AVENTURA, FL. State inspectors visiting Levy's Shawarma at 3575 NE 207th Street on May 21, 2026 found toxic chemicals improperly stored or labeled near food, one of six high-severity violations documented at the Aventura restaurant during a single inspection.

The restaurant was not closed.

What Inspectors Found

1HIGHToxic chemicals improperly stored or labeledChemical poisoning risk
2HIGHFood contact surfaces not properly cleaned/sanitizedCross-contamination risk
3HIGHTime as public health control not properly usedTemperature abuse risk
4HIGHImproper hand and arm washing techniquePathogen transmission risk
5HIGHNo employee health policyDisease transmission risk
6HIGHNo consumer advisory for raw/undercooked foodsUninformed customer risk
7INTMulti-use utensils not properly cleanedBacterial biofilm risk
8INTInadequate ventilation and lightingAir quality risk

The chemical storage violation is among the most acutely dangerous on the list. Cleaning agents and other toxic substances stored near or alongside food preparation areas can contaminate food directly, and mislabeled containers make accidental poisoning harder to diagnose and treat.

Inspectors also found that food contact surfaces were not properly cleaned or sanitized. Cutting boards, prep counters, and similar surfaces that touch food directly are a primary transfer point for bacteria when cleaning is inadequate.

The time-as-public-health-control violation is specific to operations that deliberately hold food outside of refrigeration for a set window rather than monitoring temperature. When that system is not properly documented or managed, food can sit in the bacterial growth range of 41 to 135 degrees far longer than the operator realizes or records.

Inspectors further documented that employees were using improper handwashing technique, that the restaurant had no written employee health policy, and that no consumer advisory was posted for raw or undercooked foods. That last item matters most to customers with weakened immune systems, pregnant women, the elderly, and young children, who face the highest risk from undercooked proteins.

What These Violations Mean

The absence of an employee health policy is not a paperwork problem. Without a written policy that outlines when sick workers must stay home, a single employee with Norovirus can transmit the illness to dozens of customers before anyone connects the cases to a shared meal. Norovirus accounts for roughly 20 million infections in the United States annually, and food workers are among the most common transmission vectors.

Improper handwashing technique compounds that risk. An employee who attempts to wash their hands but uses incorrect technique, too brief, no soap, skipping between fingers, can leave pathogens on their hands despite the appearance of compliance. Paired with the absence of a health policy, the two violations together describe a kitchen where contamination from a sick worker has almost no structural barrier to reaching a customer's plate.

The multi-use utensil violation adds a third layer. Improperly cleaned utensils develop bacterial biofilms within 24 hours. Those biofilms are resistant to standard surface cleaning and can transfer bacteria to every subsequent food item the utensil touches.

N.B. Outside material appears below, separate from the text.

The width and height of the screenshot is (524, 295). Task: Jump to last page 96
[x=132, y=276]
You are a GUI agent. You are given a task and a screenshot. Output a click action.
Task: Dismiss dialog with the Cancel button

Taken together, the six high-severity violations documented at Levy's Shawarma on May 21 describe multiple simultaneous failure points: chemical safety, surface sanitation, temperature controls, handwashing, disease screening, and customer notification. The restaurant was not emergency-closed after the inspection.

The Longer Record

The May 2026 inspection is not an anomaly for this location. State records show 18 total inspections on file for Levy's Shawarma, with 157 total violations accumulated across that history.

The most recent eight inspections before May 2026 each produced high-severity violations. The August 2025 visit found five high-severity and two intermediate violations. Before that, December 2024 produced six high-severity violations and one intermediate. March 2024 produced the same: six high-severity, one intermediate.

The pattern extends back to at least 2022. Inspectors found seven high-severity violations in both April 2022 and August 2023. In none of those visits did the cumulative record prompt an emergency closure.

The facility has zero emergency closures on record across 18 inspections.

That means inspectors have visited Levy's Shawarma at least eight times in the past four years, documented high-severity violations on every single visit, and the restaurant has remained open each time. The May 2026 inspection, with six high-severity violations and a toxic chemical storage finding, fits the established pattern precisely.

The Facility Remained Open

Florida's emergency closure authority is triggered when an inspector determines that a condition poses an immediate threat to public health. Six high-severity violations, including improperly stored toxic chemicals and food held outside safe temperature controls, did not meet that threshold on May 21.

Levy's Shawarma continued serving customers after the inspection.

The 157 violations accumulated across 18 inspections at this address include repeated high-severity findings in the same categories, visit after visit, year after year. The restaurant has never been emergency-closed.